You are given a binary string s that contains at least one '1'.

You have to rearrange the bits in such a way that the resulting binary number is the maximum odd binary number that can be created from this combination.

Return _a string representing the maximum odd binary number that can be created from the given combination._

Note that the resulting string can have leading zeros.

 

Example 1:

Input: s = "010"
Output: "001"
Explanation: Because there is just one '1', it must be in the last position. So the answer is "001".

Example 2:

Input: s = "0101"
Output: "1001"
Explanation: One of the '1's must be in the last position. The maximum number that can be made with the remaining digits is "100". So the answer is "1001".

 

Constraints:

• 1 <= s.length <= 100
• s consists only of '0' and '1'.
• s contains at least one '1'.

Solutions

Solution 1: Greedy

First, we count the number of '1's in the string $s$, denoted as $cnt$. Then, we place $cnt - 1$ '1's at the highest position, followed by the remaining $|s| - cnt$ '0's, and finally add one '1'.

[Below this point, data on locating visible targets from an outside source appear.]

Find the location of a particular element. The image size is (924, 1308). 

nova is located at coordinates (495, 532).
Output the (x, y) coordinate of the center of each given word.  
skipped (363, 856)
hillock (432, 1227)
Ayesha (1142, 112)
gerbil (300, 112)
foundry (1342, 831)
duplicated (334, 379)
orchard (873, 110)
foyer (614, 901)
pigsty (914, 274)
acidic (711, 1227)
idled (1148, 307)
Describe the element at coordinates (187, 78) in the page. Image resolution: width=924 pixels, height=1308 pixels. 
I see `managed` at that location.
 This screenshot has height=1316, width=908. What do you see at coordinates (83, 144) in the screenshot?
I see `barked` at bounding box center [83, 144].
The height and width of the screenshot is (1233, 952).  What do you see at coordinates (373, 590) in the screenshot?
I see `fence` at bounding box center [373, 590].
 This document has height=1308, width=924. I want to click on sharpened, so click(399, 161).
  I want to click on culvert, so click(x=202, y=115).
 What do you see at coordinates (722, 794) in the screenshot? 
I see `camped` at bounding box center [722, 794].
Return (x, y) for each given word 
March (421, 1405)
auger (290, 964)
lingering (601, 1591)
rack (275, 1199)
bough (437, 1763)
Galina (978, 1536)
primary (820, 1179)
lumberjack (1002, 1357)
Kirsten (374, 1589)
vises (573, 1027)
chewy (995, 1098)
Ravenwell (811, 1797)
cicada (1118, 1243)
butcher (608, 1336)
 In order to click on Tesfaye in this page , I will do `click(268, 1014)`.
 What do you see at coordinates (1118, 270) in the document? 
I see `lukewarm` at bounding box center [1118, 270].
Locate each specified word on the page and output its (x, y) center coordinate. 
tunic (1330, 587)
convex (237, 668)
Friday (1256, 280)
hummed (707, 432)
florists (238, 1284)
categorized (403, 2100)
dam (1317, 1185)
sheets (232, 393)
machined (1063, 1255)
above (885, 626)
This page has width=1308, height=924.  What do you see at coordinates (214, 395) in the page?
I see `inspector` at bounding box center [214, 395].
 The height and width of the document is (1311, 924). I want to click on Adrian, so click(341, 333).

The time complexity is $O(n)$, and the space complexity is $O(n)$. Here, $n$ is the length of the string $s$.

class Solution:
  def maximumOddBinaryNumber(self, s: str) -> str:
    cnt = s.count("1")
    return "1" * (cnt - 1) + (len(s) - cnt) * "0" + "1"

class Solution {
  public String maximumOddBinaryNumber(String s) {
    int cnt = s.length() - s.replace("1", "").length();
    return "1".repeat(cnt - 1) + "0".repeat(s.length() - cnt) + "1";
  }
}

class Solution {
public:
  string maximumOddBinaryNumber(string s) {
    int cnt = count(s.begin(), s.end(), '1');
    return string(cnt - 1, '1') + string(s.size() - cnt, '0') + '1';
  }
};

func maximumOddBinaryNumber(s string) string {
  cnt := strings.Count(s, "1")
  return strings.Repeat("1", cnt-1) + strings.Repeat("0", len(s)-cnt) + "1"
}

function maximumOddBinaryNumber(s: string): string {
  const cnt = s.length - s.replace(/1/g, '').length;
  return '1'.repeat(cnt - 1) + '0'.repeat(s.length - cnt) + '1';
}

impl Solution {
  pub fn maximum_odd_binary_number(s: String) -> String {
    let cnt = s
      .chars()
      .filter(|&c| c == '1')
      .count();
    "1".repeat(cnt - 1) + &"0".repeat(s.len() - cnt) + "1"
  }
}